En septembre 2010, le journaliste libanais Nagib Aoun a publié à ce propos dans le journal L’Orient-Le Jour une chronique qui reste toujours d’une brûlante actualité : « De la bêtise humaine« . L’auteur note avec justesse que pour les trois religions monothéistes : « Dieu, Allah, Jéhovah, trois noms pour un même Créateur, trois parcours pour une même référence, un triptyque qui se veut réunificateur mais qui n’arrête pas, depuis des siècles, de drainer toutes les incompréhensions, toutes les haines du monde.«  Et il poursuit : « Le monde est fou : on le savait depuis longtemps, depuis que les guerres déciment des populations entières, depuis que des cerveaux dérangés accaparent les pouvoirs, mobilisent les opinions au nom d’idéologies suicidaires ou de messages divins dont ils sont, comme de juste, les seuls récipiendaires… » C’est vrai ! Rappelons-nous en effet les injonctions écrites dans la Bible : « Dieu les bénit, et Dieu leur dit : Soyez féconds, multipliez, remplissez la terre, et l’assujettissez; et dominez sur les poissons de la mer, sur les oiseaux du ciel, et sur tout animal qui se meut sur la terre.« 

Beaucoup plus tôt dans le XXème siècle, Albert Einstein aurait affirmé : « Il n’existe que deux choses infinies, l’univers et la bêtise humaine… mais pour l’univers, je n’ai pas de certitude absolue.«  La bêtise, c’est un défaut d’intelligence, de jugement, de bon sens. Si l’intelligence avance à coup de questions, la bêtise, elle, veut toujours avoir le dernier mot. Il faut se faire à cette réalité que l’espèce humaine est caractérisée par sa bêtise infinie, mais aussi par sa stupidité incorrigible.
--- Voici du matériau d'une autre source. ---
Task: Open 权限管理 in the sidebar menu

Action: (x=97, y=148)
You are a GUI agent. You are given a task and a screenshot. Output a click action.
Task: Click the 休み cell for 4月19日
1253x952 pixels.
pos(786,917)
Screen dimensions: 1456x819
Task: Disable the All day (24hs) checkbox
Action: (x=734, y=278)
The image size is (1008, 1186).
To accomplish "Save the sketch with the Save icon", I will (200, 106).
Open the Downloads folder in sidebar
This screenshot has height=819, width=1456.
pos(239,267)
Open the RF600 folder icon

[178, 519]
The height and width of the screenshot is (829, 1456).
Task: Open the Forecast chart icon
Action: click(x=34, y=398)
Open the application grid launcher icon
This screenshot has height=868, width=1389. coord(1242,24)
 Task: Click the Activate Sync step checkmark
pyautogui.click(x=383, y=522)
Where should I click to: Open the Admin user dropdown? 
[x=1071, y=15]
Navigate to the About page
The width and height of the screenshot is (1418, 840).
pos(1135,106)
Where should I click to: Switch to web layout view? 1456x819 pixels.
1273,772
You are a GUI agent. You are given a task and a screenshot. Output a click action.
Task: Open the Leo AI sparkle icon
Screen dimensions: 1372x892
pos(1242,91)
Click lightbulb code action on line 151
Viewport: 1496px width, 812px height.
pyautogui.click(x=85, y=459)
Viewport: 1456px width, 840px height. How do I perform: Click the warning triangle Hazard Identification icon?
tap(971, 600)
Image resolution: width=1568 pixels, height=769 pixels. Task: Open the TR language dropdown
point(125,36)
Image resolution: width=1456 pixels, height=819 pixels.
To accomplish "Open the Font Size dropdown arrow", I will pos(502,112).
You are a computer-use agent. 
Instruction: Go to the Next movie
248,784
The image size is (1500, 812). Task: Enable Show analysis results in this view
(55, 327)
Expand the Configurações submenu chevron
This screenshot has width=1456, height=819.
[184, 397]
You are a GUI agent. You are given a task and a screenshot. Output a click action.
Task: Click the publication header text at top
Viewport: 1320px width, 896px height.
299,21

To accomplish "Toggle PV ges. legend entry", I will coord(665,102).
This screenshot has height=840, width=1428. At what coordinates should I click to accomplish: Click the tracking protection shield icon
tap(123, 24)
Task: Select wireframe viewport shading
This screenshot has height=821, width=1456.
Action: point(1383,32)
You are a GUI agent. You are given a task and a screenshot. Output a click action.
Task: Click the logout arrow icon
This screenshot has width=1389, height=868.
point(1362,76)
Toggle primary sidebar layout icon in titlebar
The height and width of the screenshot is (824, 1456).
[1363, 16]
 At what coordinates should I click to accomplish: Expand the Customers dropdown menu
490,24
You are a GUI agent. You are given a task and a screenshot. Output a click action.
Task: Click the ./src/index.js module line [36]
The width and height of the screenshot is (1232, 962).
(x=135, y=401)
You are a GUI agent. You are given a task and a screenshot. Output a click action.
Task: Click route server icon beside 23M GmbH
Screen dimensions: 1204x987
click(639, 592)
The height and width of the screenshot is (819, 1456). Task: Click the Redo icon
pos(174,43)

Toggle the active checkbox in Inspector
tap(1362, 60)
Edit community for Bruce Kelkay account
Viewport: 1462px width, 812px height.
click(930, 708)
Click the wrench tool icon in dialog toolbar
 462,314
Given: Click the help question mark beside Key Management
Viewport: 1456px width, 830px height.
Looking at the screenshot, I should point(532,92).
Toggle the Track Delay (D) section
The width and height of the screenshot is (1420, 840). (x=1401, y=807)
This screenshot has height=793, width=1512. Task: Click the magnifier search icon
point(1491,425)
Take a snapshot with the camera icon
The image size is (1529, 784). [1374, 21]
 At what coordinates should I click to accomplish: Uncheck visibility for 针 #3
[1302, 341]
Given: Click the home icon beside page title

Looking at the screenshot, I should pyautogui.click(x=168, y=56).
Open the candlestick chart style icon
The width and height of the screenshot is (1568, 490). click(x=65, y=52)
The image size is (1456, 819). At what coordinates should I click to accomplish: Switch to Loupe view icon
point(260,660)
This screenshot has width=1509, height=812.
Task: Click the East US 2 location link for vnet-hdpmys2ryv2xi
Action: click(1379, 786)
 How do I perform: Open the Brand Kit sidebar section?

Sur ce dernier aspect, le professeur d’histoire économique de l’Université de Californie à Berkeley, Carlo Maria Cipolla, a publié en 1976, le livre « Les lois fondamentales de la stupidité humaine » qui est le résultat d’un effort constructif visant à détecter, à connaître et peut-être à neutraliser l’une des plus puissantes forces obscures qui entravent le bien-être et le bonheur de l’humanité », à savoir la stupidité, laquelle écrit-il constitue la plus grande menace pour l’humanité.